Probably the leading–or at least the most public–GPS spoofing research center in the U.S. is at the University of Texas at Austin. In April, in response to a Department of Homeland Security (DHS) invitation, a University of Texas team took a commercial unmanned helicopter of the type used by police departments to the DoD White Sands, N.M. proving ground, along with the University’s GPS spoofing system. The helicopter was equipped with an autoflight system directed through GPS inputs, but with a manual control override.

The spoofing equipment was set up about a half mile from the helicopter, which was then launched and set to hover via its autoflight system at 50 feet above the ground. The spoofer was activated and it aligned its signals with the true GPS signals, although at lower power. The researchers then increased the false signal power to capture the helicopter’s autoflight system and at the same time electronically “lowered” the false net of signals now surrounding the helicopter.
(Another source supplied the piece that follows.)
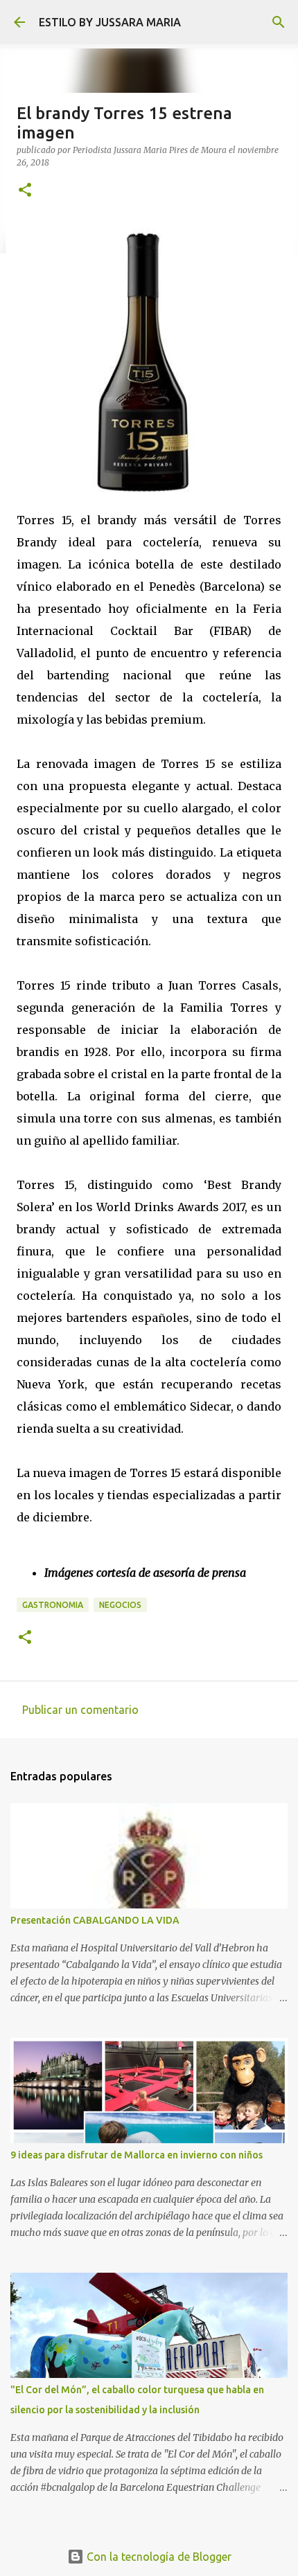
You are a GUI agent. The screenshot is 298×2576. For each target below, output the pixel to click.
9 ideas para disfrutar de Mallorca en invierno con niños (136, 2155)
To its now false GPS driven autoflight system, this indicated that the helicopter was rapidly climbing above its assigned altitude, and the system promptly lowered the helicopter’s nose into a rapid descent, which was arrested 10 feet above the ground by use of the manual control override.

While nowhere near as advanced as the Iranian Sentinel capture, the demonstration suggests that with additional funding, anti-spoofing investigations should expand dramatically.

At press time, the DHS had not issued its comments on the White Sands demonstration, but two straws in the wind suggest that the department may still be unconvinced that, despite the evidence of the Sentinel capture and the University of Texas demonstration, aircraft spoofing and capture is an area it wants to get into. The first straw was a comment made to AIN by a UAS industry manager that DHS officials expected that the U of T White Sands demonstration would fail, which perhaps underlines the lack of any positive statements from the DHS at the time. But the second straw was more significant. A Congressional House Committee on Homeland Security meeting on July 18 was called specifically to hear testimony from University of Texas chief investigator Todd Humphries on his work, including the White Sands demonstration, plus other industry witnesses. But there was no DHS testimony offered to the Committee.

Nevertheless, the Iranian Sentinel capture appears to have energized congressional legislators, and substantially increased funding is expected to be allocated to those government and industry groups currently engaged in spoofing research.